O articulador das Unidades de Conservação Estaduais da Secretaria do Meio Ambiente (Sema), Leonardo Borralho, ratifica. “Sem o rio, não teria vida na zona costeira. Mas o que vem de negativo também impacta o mar. Por isso, é importante haver ações às margens, mas também dentro das águas”, salienta. Questionado sobre medidas de limpeza marinha, Borralho afirma que “isso é competência municipal ou federal”. A Secretaria de Conservação e Serviços Públicos (SCSP) de Fortaleza, por sua vez, mencionou como única ação a “varrição diária da faixa de areia”.
Visibilidade
De acordo com Marcus Andrade, mergulhador do projeto Mar do Ceará, atuante em limpeza marinha e educação ambiental desde 2009, a quantidade de lixo retirada das águas salgadas “pode não ser tão expressiva se comparada ao que é recolhido na orla”, mas é alarmante. “Embaixo d’água é mais difícil se movimentar, a visibilidade é diferente. Mas vemos o que poucos veem: o lixo que está submerso. Encontramos mais na orla e a oeste de Fortaleza. No Aterro, sempre vai ter lixo quando mergulhamos. Na Taíba e no Pecém, encontramos praias imundas do lixo que vem do porto e da Capital”, relata o mergulhador.

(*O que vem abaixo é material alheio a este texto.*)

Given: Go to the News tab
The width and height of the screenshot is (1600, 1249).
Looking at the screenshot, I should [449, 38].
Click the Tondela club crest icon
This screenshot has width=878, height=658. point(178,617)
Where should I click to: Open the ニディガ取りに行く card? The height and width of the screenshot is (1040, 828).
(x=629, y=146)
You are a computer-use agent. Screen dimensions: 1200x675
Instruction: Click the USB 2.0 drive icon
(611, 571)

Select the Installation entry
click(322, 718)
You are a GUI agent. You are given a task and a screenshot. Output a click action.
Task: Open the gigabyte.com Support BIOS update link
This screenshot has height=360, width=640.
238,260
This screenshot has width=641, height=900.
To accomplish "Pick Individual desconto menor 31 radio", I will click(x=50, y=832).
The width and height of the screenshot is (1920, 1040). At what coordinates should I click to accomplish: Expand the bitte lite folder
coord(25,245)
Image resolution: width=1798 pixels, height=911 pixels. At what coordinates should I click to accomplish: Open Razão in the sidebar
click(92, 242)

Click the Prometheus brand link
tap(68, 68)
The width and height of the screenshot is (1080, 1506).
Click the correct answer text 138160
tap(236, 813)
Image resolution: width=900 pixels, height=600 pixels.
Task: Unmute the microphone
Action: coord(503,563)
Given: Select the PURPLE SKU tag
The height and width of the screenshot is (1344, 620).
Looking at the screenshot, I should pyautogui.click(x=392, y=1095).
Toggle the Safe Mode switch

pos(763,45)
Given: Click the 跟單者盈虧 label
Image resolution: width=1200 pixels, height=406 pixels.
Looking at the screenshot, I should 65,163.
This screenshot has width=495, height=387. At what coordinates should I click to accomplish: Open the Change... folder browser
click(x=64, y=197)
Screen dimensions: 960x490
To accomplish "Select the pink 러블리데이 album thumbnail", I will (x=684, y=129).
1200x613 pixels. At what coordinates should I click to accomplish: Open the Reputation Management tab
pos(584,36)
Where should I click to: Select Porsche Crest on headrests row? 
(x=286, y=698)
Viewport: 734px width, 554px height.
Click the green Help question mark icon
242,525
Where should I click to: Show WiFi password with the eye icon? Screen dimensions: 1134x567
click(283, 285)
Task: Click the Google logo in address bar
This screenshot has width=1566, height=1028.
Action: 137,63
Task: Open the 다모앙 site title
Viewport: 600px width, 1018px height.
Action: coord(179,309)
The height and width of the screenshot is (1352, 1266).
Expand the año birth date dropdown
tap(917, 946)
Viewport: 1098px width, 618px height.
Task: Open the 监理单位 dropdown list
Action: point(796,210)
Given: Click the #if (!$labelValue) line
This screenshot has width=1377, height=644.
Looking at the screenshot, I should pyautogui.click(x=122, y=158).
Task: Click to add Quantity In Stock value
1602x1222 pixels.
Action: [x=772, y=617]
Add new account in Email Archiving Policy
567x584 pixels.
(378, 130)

Os resíduos sólidos produzidos pelo ser humano, aliás, chegam aonde nem ele consegue. Um submarino americano alcançou a maior profundidade da história e encontrou? lixo. E nem é preciso ir tão longe assim. Segundo a bióloga Cynthia Ogawa, encontrar resíduos no Parque Estadual Marinho do Estado, a cerca de 18 km da costa, é comum. A unidade de conservação ambiental submersa é de responsabilidade da Secretaria Estadual do Meio Ambiente (Sema) que, conforme Borralho, realiza limpezas periódicas no local.
“Muitos ainda têm a ideia de que o oceano é capaz de absorver todo o lixo, e ele não é. É alarmante: não se fala mais em medidas para depois, e sim para agora. Se não mudarmos a forma de lidar, não sobra nada para as próximas gerações”, alerta Cynthia.